Selasa, 20 Juni 2023

Berdusta

 

Berdusta

Oleh ; Febri Satria Yazid

·         Pemerhati sosial

             Menurut kamus besar bahasa Indonesia , berdusta adalah /ber·dus·ta/ v berkata tidak benar; berbohong.  Tentu ada hal yang mendasari atau menjadi alasan bagi seseorang untuk berdusta. Manusia merupakan makhluk sosial yang kompleks dan unik , karenanya  sangat menarik untuk diperhatikan tingkah lakunya dalam berinteraksi dengan sesama, salah satunya hal-hal yang mendasari manusia untuk berdusta .  Manusia berdusta atas berbagai alasan yang kompleks, banyak hal yang mendasari seseorang melakukan perbuatan dusta ,  antara lain bertujuan untuk melindungi diri dari konsekuensi yang mungkin timbul akibat tindakan atau kesalahan yang mereka lakukan, bisa jadi karena  takut dihukum, kehilangan reputasi di mata kerabatnya, atau merusak hubungan dengan orang lain. Selain untuk melindungi diri , berdusta dilakukan manusia terhadap sesama disebabkan oleh keinginan untuk meraup keuntungan pribadi atau untuk mencapai tujuan tertentu. Mereka mungkin menginginkan kekayaan, kekuasaan, atau pengakuan yang tidak dapat mereka per oleh dengan jujur, sehingga yang bersangkutan merasa perlu melakukan tipu-tipu untuk memuluskan jalan mencapai atau meraih kekayaan dan kekuasaan itu dengan cara apa pun.

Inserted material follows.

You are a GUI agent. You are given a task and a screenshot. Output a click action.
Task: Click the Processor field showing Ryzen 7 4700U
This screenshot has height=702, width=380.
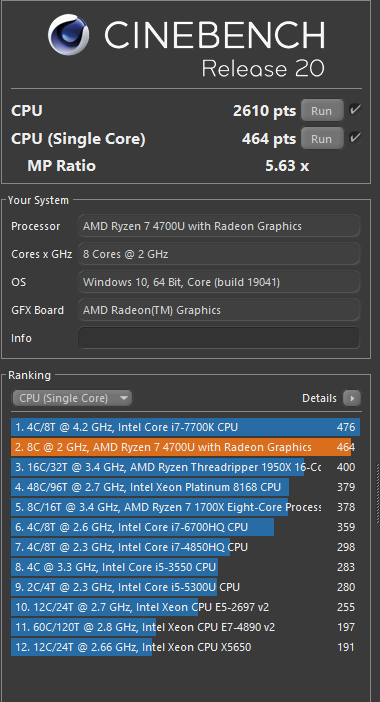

             Selain itu manusia kadang-kadang berdusta untuk mempertahankan hubungan sosial dengan orang lain. Mereka mungkin takut bahwa kejujuran akan merusak hubungan, sehingga mereka memilih untuk menyembunyikan kebenaran atau memberikan informasi yang salah, meski tindakan tersebut dapat berdampak hilangnya kepercayaan dari orang yang dia dustai karena melanggar komitmen yang telah disepakati sebelumnya.

            Berdusta juga bisa dilakukan oleh karena adanya perasaan inferioritas  yaitu  perasaan yang berasal dari kekurangan diri (Nugrahaningtyas, 2014). Supraktinya (1993) mengemukakan inferioritas adalah perasaan yang timbul akibat lemahnya kondisi psikologis dan sosial yang dirasakan secara pribadi atau perasaan yang timbul karena kelemahan yang dimiliki atau cacat tubuh yang ada. Mereka berdusta karena mereka merasa tidak aman dengan diri mereka sendiri atau merasa bahwa kebenaran tentang diri mereka tidak cukup baik. Dengan berdusta, mereka berharap untuk menciptakan citra yang lebih baik atau lebih sesuai dengan apa yang diinginkan oleh masyarakat, untuk menutupi rasa rendah diri dari orang lain. Kondisi seperti ini yang justru dapat mengembangkan rasa rendah diri dan inferior dalam diri individu, lalu mendorong dirinya untuk berdusta untuk menutupi kekurangan dirinya. Cara utama yang harus dilakukan untuk mengatasi inferioritas agar tidak berlanjut dengan tindakan berdusta  adalah dengan berhenti melihat perjalanan atau kehidupan kita sebagai perlombaan, membandingkan pencapaiannya yang belum sebaik teman, saudara atau tetangga mereka. Jadilah diri sendiri yang dapat menghargai pencapaian yang telah diraih, pasang “kaca mata” kuda yang fokus pada diri sendiri. Dengan demikian sikap ini dapat mencegah diri untuk melakukan tindakan dusta.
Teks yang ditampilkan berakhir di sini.